Persistent moderate-to-severe functional mitral regurgitation due to posterior leaflet tethering and anterior leaflet sliding.
No vegetations or structural findings suggestive of infective endocarditis.
TOE
Left Anterior Descending CTO PCI
Dual injection (right radial and right femoral). EBU 3.75 6 Fr. Finecross Microcatether. Unsuccessful crossing attempts with Sion Blue and Whisper wires and final successful crossing with Gaia III, then exchanged for a BMW wire. Predilation with 1.5 x 15 mm and 2.5 x 15 mm semi-compliant balloons. PCI of left anterior descending-first diagonal bifurcation with stepwise provisional approach. Implantation of two Xience DES (2.75x23 mm and 3x28 mm, distal to proximal, respectively, overlapping), followed by POT-Kiss-POT. Optimal TIMI flow at completion.
Follow up
Medical therapy
Left ventricle of normal dimensions and wall thickness (LVEDD 53 mm, IVSd 10 mm, PWd 10 mm). Moderately reduced systolic function (LVEF 45%) with inferoposterior akinesia and hypokinesia of the mid-distal interventricular septum. Grade II diastolic dysfunction (E/e′ 9). Mild-to-moderate mitral regurgitation. Right heart chambers within normal limits (TAPSE 20 mm). Mild tricuspid regurgitation; estimated PAPs 25 mmHg.

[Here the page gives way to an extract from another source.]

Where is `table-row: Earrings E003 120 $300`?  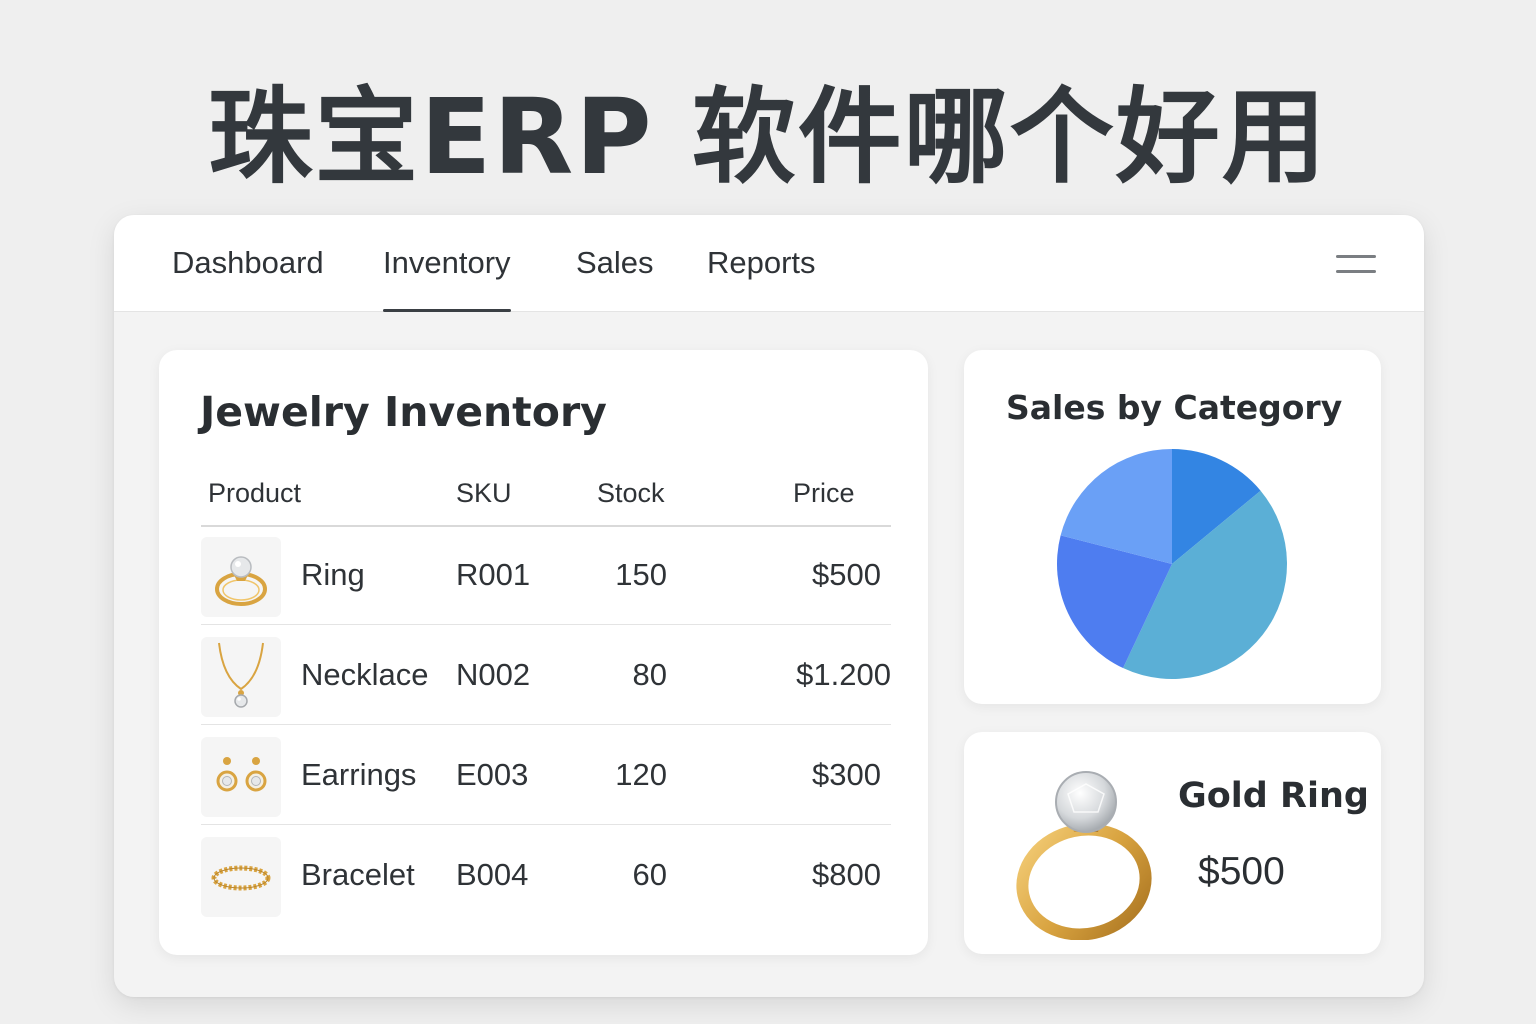 table-row: Earrings E003 120 $300 is located at coordinates (546, 776).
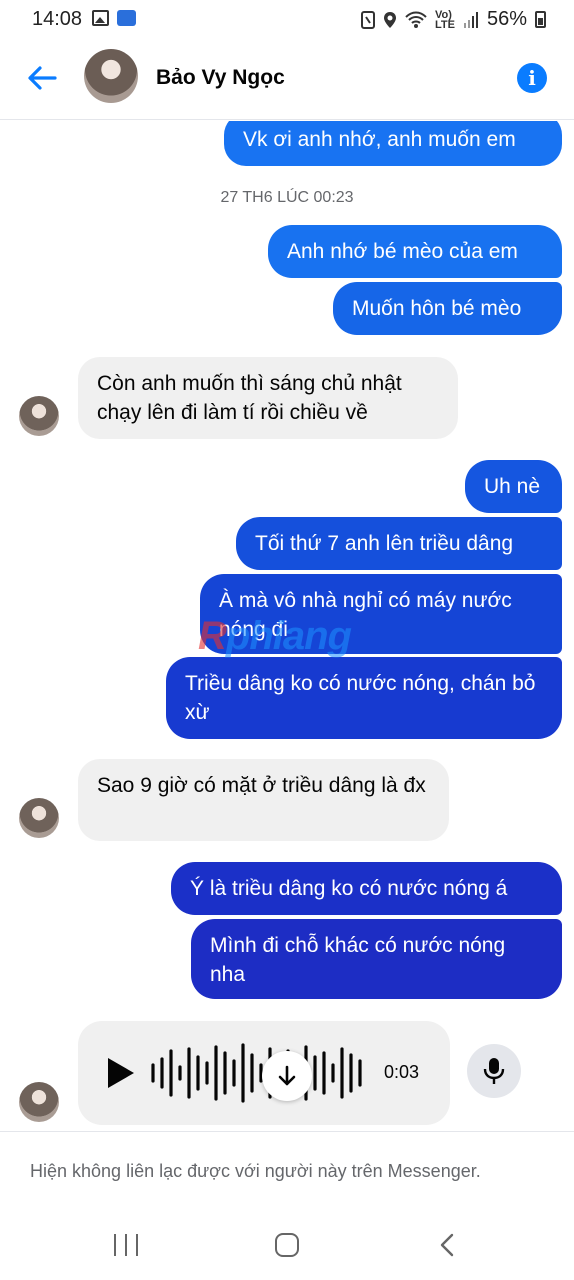  I want to click on outgoing-message: Mình đi chỗ khác có nước nóng nha, so click(376, 959).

- Prior mediastinal irradiation promotes premature, multivessel coronary artery disease and valve dysfunction, and creates a hostile surgical substrate, making standard risk stratification potentially misleading in young cancer survivors.
- In STEMI with multivessel disease, culprit-only PCI followed by staged complete revascularization aligns with contemporary guideline recommendations.

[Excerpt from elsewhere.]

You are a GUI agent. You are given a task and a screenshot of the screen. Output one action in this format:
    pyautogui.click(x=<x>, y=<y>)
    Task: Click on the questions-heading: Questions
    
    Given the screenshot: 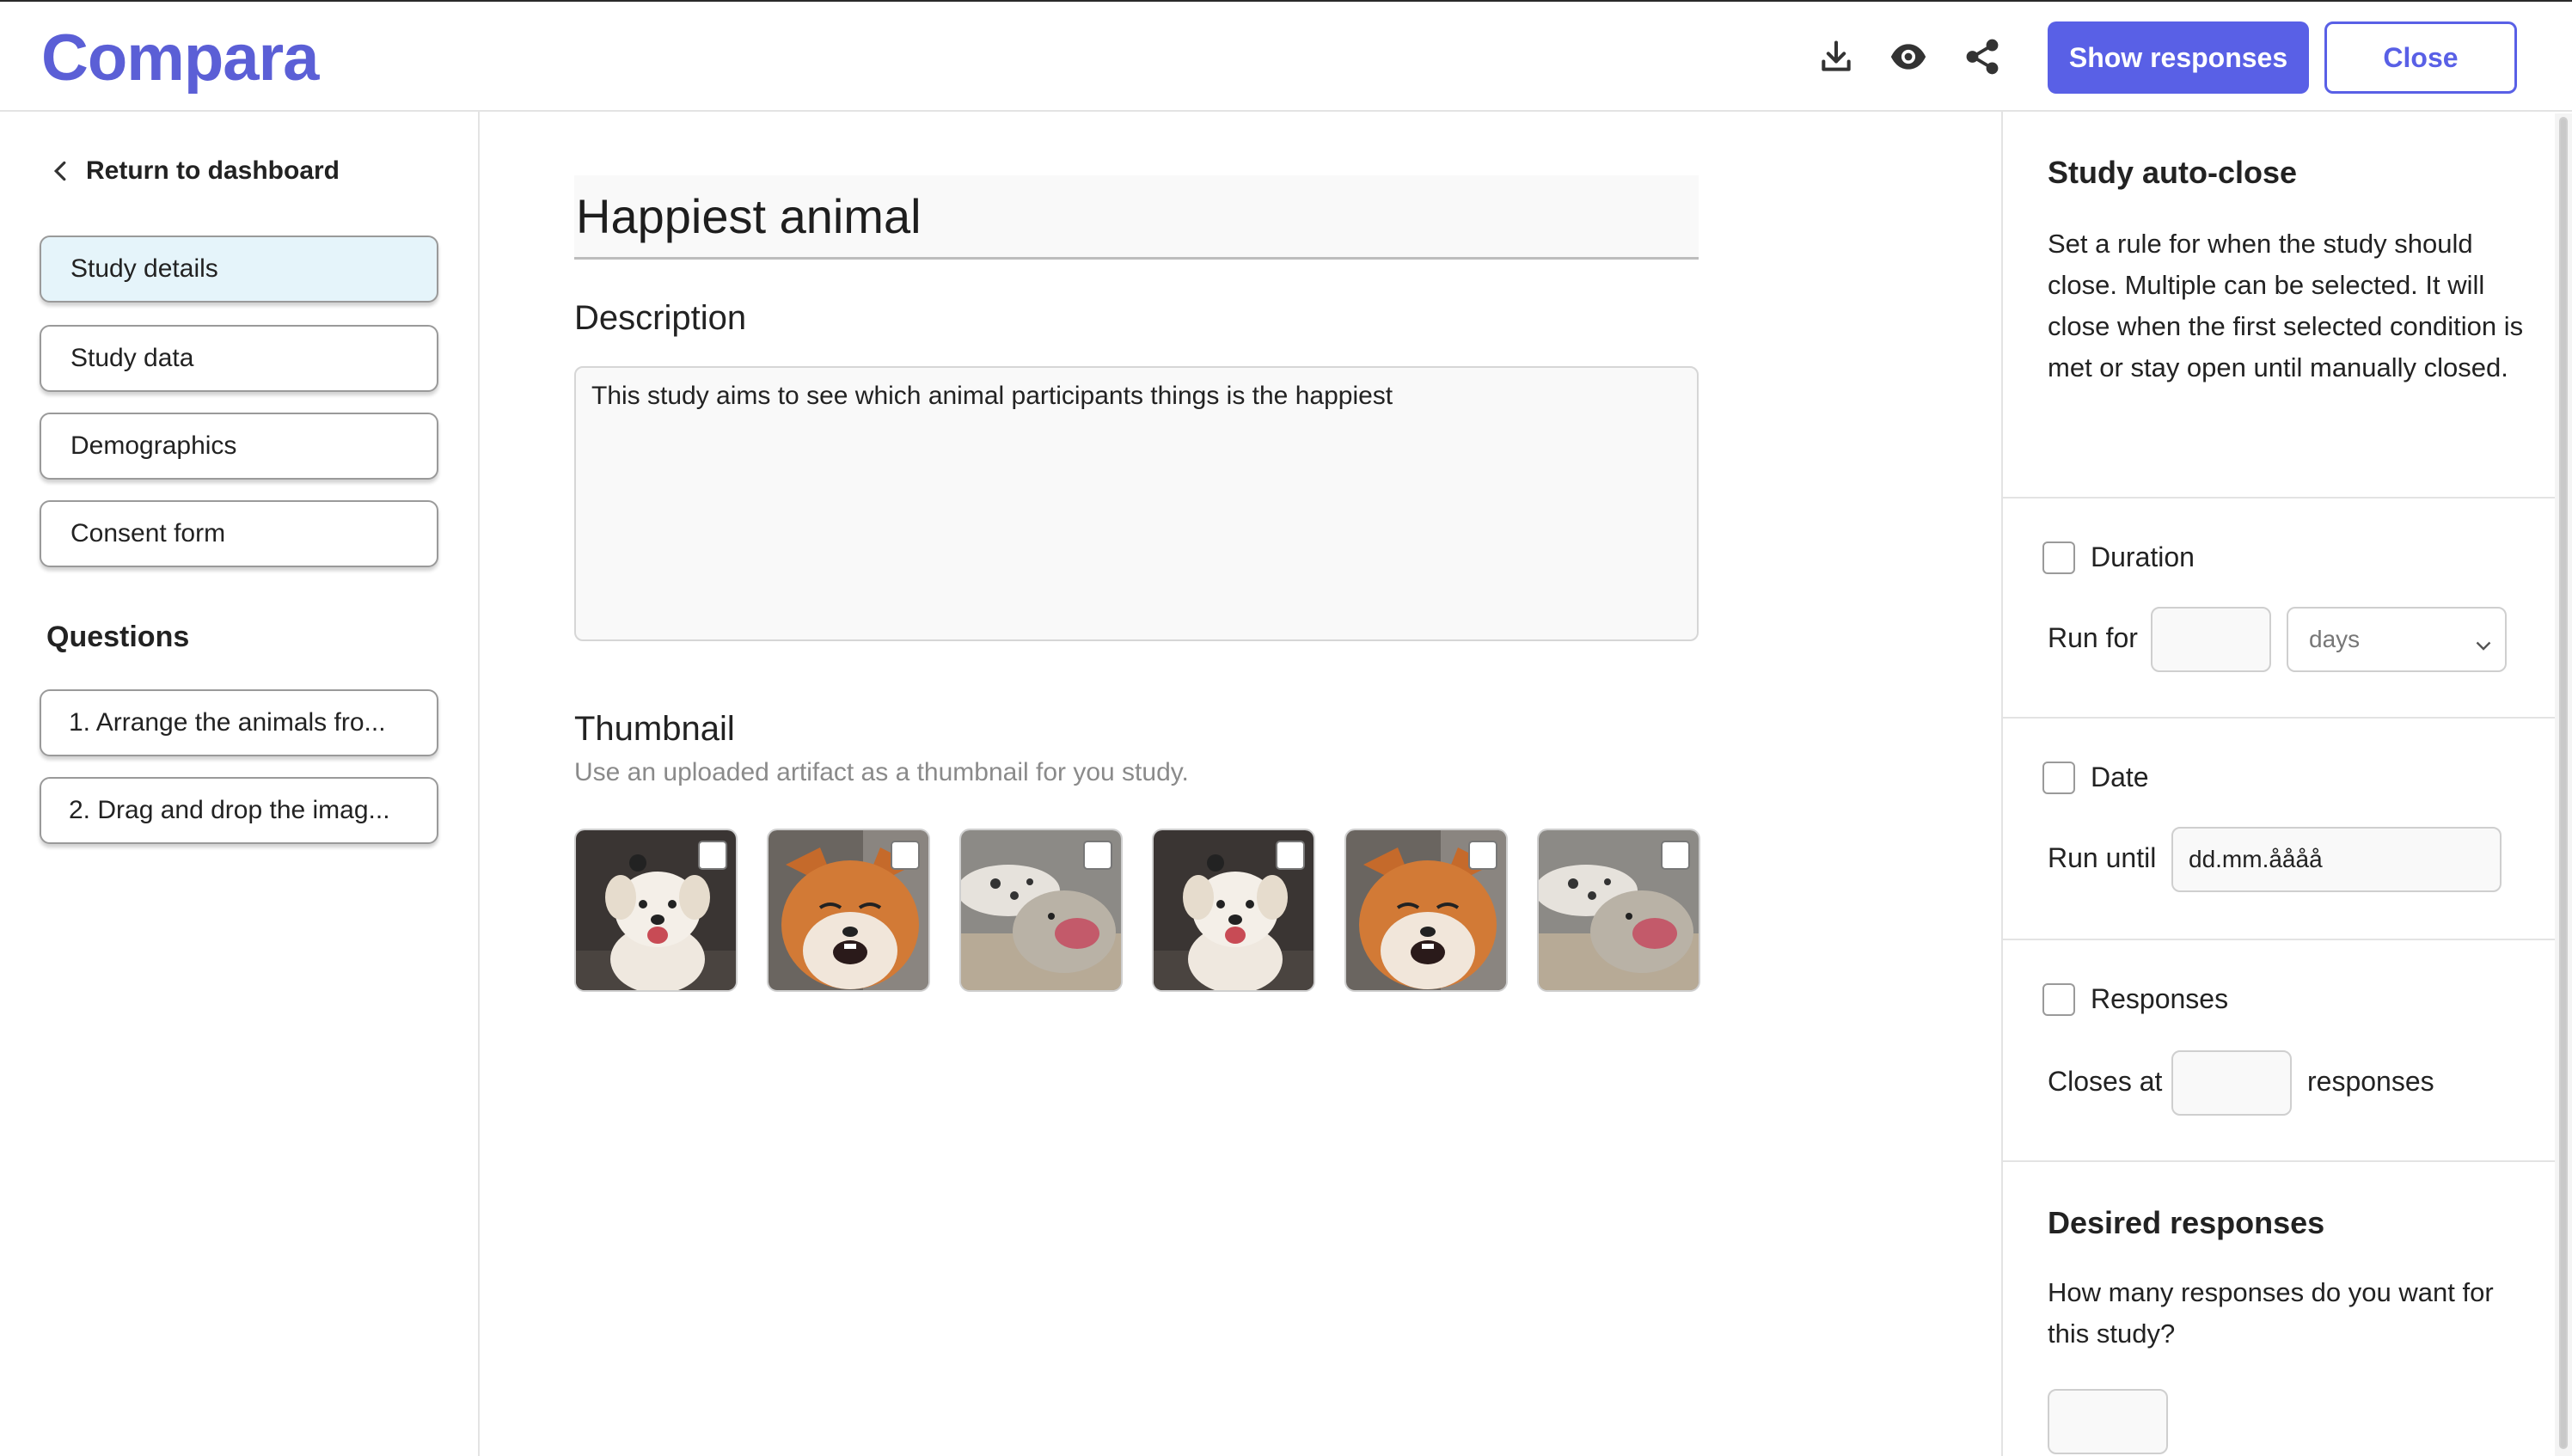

- Multidisciplinary Heart Team evaluation is critical to tailor the revascularization strategy beyond conventional risk scores, integrating prior radiation exposure, anatomical complexities and lifetime management.
- Cardiac MRI-based viability assessment remains pivotal to ensure appropriate selection of patients undergoing complex CTO intervention.
- Functional mitral regurgitation and post-infarction left ventricular dysfunction require careful longitudinal follow-up to reassess recovery after revascularization and GDMT optimization.
- Persistent left ventricular impairment or moderate–severe mitral regurgitation should prompt early referral to advanced heart failure care—particularly important in patients with prior thoracic irradiation who carry additional procedural and prognostic challenges.